-- Excerpt follows --

Parsons Field is a 7,000-seat multi-purpose stadium in Brookline, Massachusetts. It is home to the Northeastern University baseball, men's and women's soccer, men's and women's lacrosse, men's and women's rugby as well as the Brookline High School Warriors football team. Additionally, the stadium was the home of the Northeastern Huskies football team until it was disbanded following the 2009 season. The capacity for baseball is 3,000. The facility opened in 1933.

Originally a public playground, Northeastern purchased the field (then known as Kent Street Field) from the YMCA's Huntington Prep School in 1930. In 1969, the University dedicated it to Edward S. Parsons, a former athlete, coach, and athletics director for the Huskies. The baseball diamond was named as the Friedman Diamond in 1988.  In 1994, it hosted the America East Conference baseball tournament.

In its original configuration, the baseball diamond was situated in the current east end zone.  Houses in left and center field were well within reach of hitters.

Northeastern added artificial turf to Parsons Field in 1972.  At that time, the baseball diamond was relocated to its current position in the southern corner of the property, and the distances to the left and center field fences became 330 feet and 400 feet, respectively.

-- Excerpt concluded --

Check your understanding:
**A)** Say whether each statement agrees with the Parsons Field text, answering yes or no and quoting the deciding words: (i) The facility opened in 1933. (ii) Northeastern bought the field from the YMCA's Huntington Prep School in 1969. (iii) Artificial turf was added to the field in 1972.
**B)** Print the Parsons Field text from "Originally a public" to "Conference baseball tournament.".

-- Given material follows --

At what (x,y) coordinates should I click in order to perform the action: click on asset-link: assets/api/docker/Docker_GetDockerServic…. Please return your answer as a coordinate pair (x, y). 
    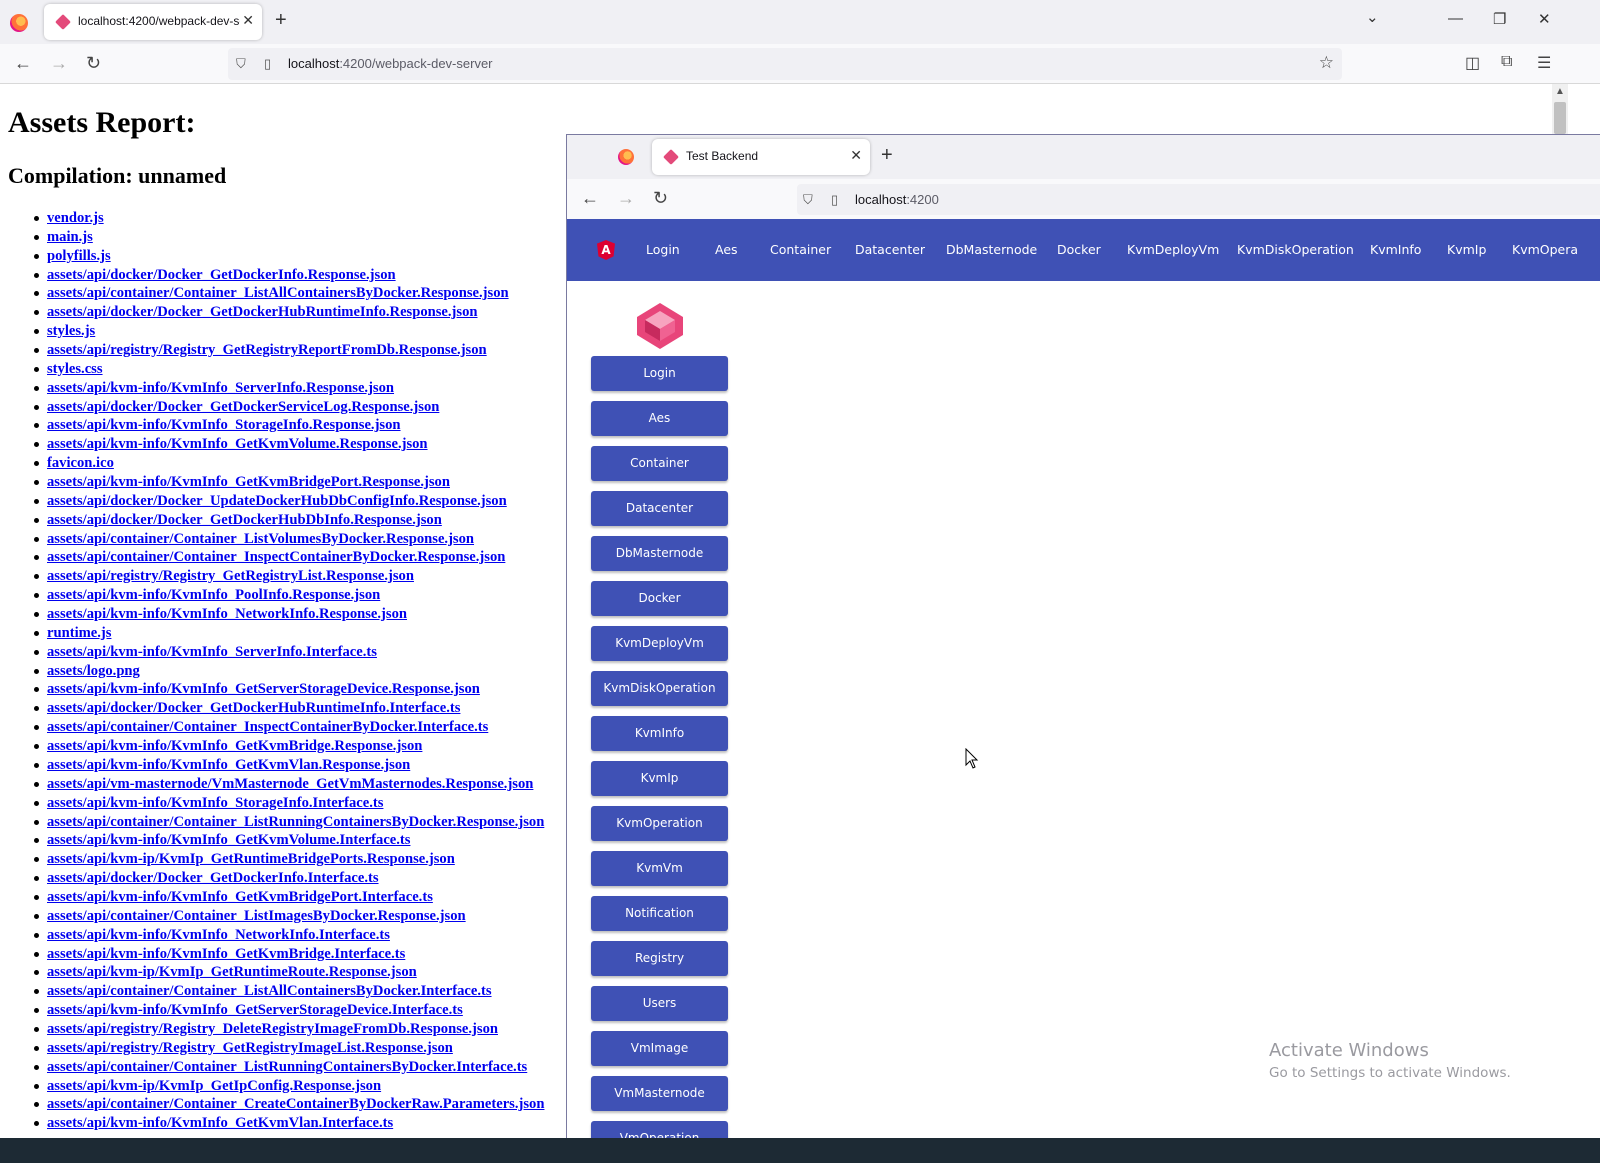
    Looking at the image, I should click on (243, 407).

-- Given material concluded --

Task-by-task solutions:
**A)**
(i) Yes: "The facility opened in 1933."
(ii) No: "Northeastern purchased the field (then known as Kent Street Field) from the YMCA's Huntington Prep School in 1930."
(iii) Yes: "Northeastern added artificial turf to Parsons Field in 1972."

**B)**
Originally a public playground, Northeastern purchased the field (then known as Kent Street Field) from the YMCA's Huntington Prep School in 1930. In 1969, the University dedicated it to Edward S. Parsons, a former athlete, coach, and athletics director for the Huskies. The baseball diamond was named as the Friedman Diamond in 1988.  In 1994, it hosted the America East Conference baseball tournament.